Where Are We with the GOP?

Photo: Gage Skidmore's Flickr page

by Domenic Powell

If I were going to vote for John Huntsman, it wouldn’t have been because he’s a moderate, but because he quoted Ben Folds in a speech. That spoke to me as a North Carolinian. It’s a huge disappointment that he’s gone. That being said, the second biggest disappointment in the race has been Rick Perry.

Big players within the GOP are beginning to wonder aloud about the consequences of their hard stance on immigration. The National Review published an essay by Daniel Griswold of the Cato Institute bemoaning the surrender of the platform to a “small minority” of activists. It almost doesn’t need to be said that the small minority being reference is the Tanton Network, which is driving the party rightward. Perry had every opportunity to create a counter-narrative and he failed to do it.

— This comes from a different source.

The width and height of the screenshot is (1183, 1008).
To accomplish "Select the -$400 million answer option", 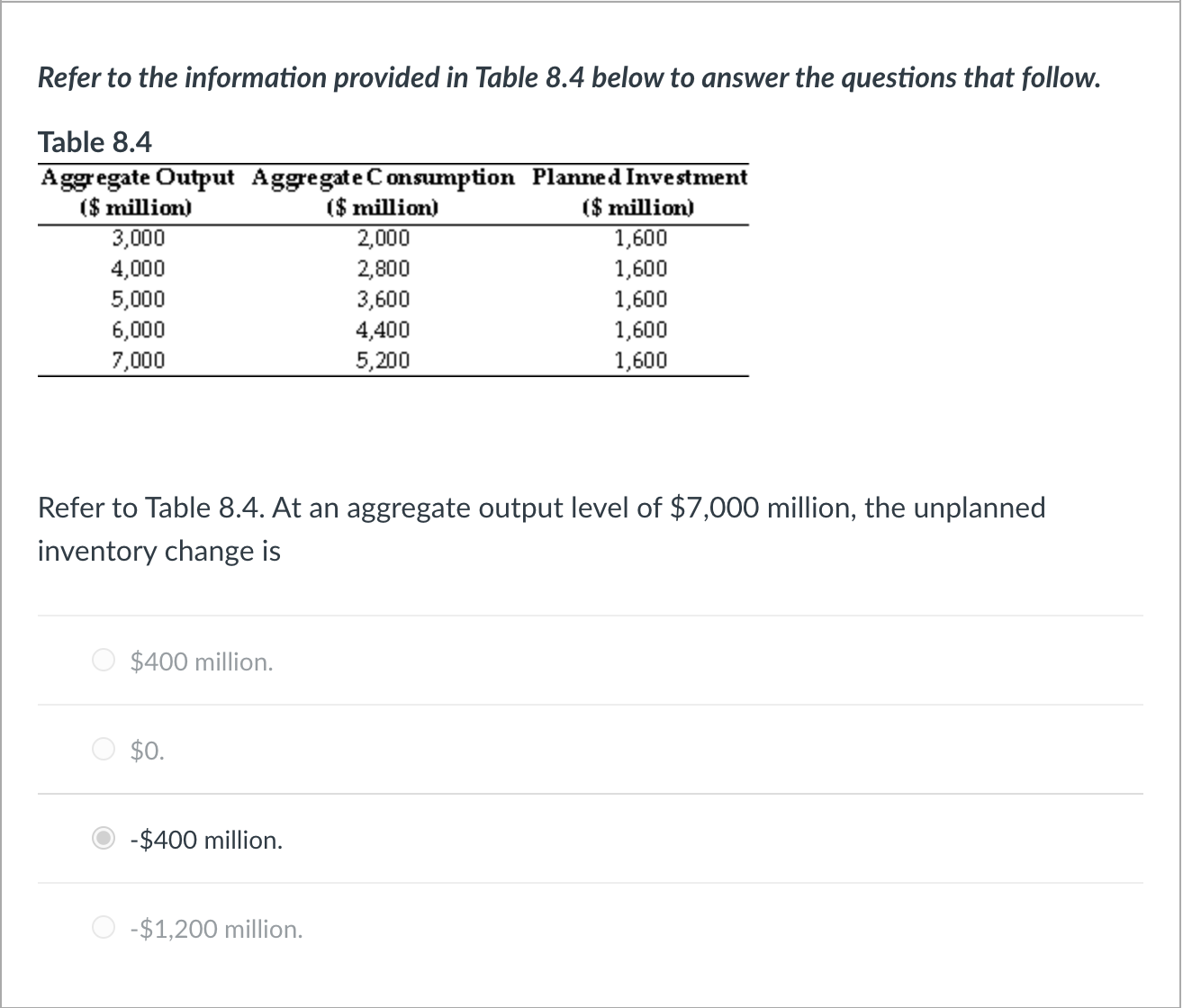I will click(104, 838).
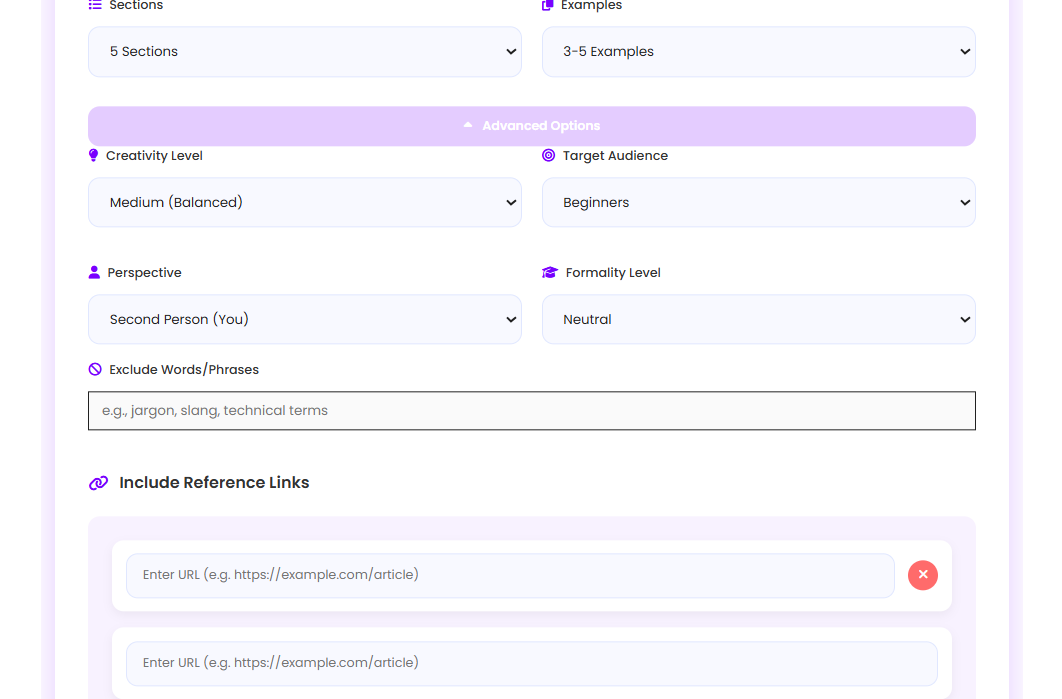Viewport: 1062px width, 699px height.
Task: Expand the Creativity Level Medium (Balanced) dropdown
Action: point(304,203)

Despite being the only “border governor” in the race, Perry lost the border argument to his opponents. It became a weakness when it could have easily made his candidacy stronger. He could have spoken with experience about the quixotic race to seal the border; why policies of inclusion make more sense than exclusionary ones; or how immigration didn’t ruin the Texas economy.

In fact, Perry’s administration has taken on the Tanton Network head-on. A 2006 report from the Texas Comptroller’s office criticizes the Federation for American Immigration Reform’s assessment of the state, noting that the inclusion of citizen children in the report would force the state to make arbitrary distinctions in what it perceives as costs. The report determined that: “The absence of the estimated 1.4 million undocumented immigrants in Texas in fiscal 2005 would have been a loss to our gross state product of $17.7 billion.”

Despite beating them as a governor, Perry lost to the Tanton tendency as a presidential candidate. Gingrich and Huntsman (who went as far as to support the DREAM Act), made it further than him despite not being followers of John Tanton; Perry could have made it.

As more problematic actors come to represent the conservative stance (like those who associate with neo-Nazis or call Black people ‘aborigines’), the voices asking for an alternative will only get louder. But it’s election season, and who knows what will happen between now and November.